■ **Your instructions**
Begin at the line containing "How do I perform: Toggle" in the data below and go on through the line containing "Task: Select the pitchfork drawing tool", repeating each line exactly; include both ends and no other line.

■ **Exercise data**
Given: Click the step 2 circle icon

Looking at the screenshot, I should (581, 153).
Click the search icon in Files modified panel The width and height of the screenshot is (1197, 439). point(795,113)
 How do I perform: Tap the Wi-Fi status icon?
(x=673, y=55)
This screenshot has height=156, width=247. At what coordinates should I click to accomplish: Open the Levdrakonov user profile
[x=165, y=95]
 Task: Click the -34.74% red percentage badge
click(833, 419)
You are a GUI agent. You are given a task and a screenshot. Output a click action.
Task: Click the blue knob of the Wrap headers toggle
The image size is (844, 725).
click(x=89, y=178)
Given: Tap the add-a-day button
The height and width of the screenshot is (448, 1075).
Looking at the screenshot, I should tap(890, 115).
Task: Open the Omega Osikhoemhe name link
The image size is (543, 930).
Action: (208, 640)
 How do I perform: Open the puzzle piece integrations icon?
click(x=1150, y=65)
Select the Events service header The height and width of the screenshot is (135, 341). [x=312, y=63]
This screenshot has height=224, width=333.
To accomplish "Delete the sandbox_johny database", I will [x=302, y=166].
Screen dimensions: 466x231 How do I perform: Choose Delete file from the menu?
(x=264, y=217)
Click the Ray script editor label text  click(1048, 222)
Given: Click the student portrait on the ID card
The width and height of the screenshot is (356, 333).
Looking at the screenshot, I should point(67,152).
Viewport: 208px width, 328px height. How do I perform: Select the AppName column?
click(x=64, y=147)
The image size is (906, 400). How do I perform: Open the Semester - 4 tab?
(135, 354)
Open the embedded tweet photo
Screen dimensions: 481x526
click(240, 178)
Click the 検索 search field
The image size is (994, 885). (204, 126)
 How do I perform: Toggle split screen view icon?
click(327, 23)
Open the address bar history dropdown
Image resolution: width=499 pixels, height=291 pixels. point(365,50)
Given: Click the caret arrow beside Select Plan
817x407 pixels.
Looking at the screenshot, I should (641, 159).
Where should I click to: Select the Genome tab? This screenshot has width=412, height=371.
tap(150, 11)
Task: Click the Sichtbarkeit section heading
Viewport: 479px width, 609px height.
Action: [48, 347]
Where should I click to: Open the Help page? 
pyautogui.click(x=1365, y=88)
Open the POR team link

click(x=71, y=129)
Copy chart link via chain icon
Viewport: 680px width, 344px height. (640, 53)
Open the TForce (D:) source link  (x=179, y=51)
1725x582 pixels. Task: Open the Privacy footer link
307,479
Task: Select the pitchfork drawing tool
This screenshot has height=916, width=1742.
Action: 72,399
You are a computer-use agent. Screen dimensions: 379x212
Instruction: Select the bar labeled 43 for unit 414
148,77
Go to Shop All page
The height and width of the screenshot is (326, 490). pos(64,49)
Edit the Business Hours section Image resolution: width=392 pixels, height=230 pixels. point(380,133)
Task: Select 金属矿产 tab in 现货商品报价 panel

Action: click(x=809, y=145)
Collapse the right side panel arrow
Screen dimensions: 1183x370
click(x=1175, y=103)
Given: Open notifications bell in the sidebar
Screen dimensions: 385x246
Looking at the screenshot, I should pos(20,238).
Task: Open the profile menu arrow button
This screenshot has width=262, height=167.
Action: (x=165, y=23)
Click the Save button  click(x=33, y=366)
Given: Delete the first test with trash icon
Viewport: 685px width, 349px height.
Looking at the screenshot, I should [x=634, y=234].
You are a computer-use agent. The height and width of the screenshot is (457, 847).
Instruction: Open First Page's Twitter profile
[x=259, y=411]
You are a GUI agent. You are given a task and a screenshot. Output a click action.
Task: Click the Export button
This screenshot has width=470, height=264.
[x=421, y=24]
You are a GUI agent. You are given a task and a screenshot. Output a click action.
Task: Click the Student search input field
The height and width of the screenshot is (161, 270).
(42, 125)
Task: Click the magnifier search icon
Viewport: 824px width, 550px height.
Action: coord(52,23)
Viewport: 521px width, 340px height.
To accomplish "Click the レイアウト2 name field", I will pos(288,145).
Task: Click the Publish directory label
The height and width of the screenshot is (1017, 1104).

■ **The answer**
 How do I perform: Toggle split screen view icon?
click(327, 23)
Open the address bar history dropdown
Image resolution: width=499 pixels, height=291 pixels. point(365,50)
Given: Click the caret arrow beside Select Plan
817x407 pixels.
Looking at the screenshot, I should (641, 159).
Where should I click to: Select the Genome tab? This screenshot has width=412, height=371.
tap(150, 11)
Task: Click the Sichtbarkeit section heading
Viewport: 479px width, 609px height.
Action: [48, 347]
Where should I click to: Open the Help page? 
pyautogui.click(x=1365, y=88)
Open the POR team link

click(x=71, y=129)
Copy chart link via chain icon
Viewport: 680px width, 344px height. (640, 53)
Open the TForce (D:) source link  (x=179, y=51)
1725x582 pixels. Task: Open the Privacy footer link
307,479
Task: Select the pitchfork drawing tool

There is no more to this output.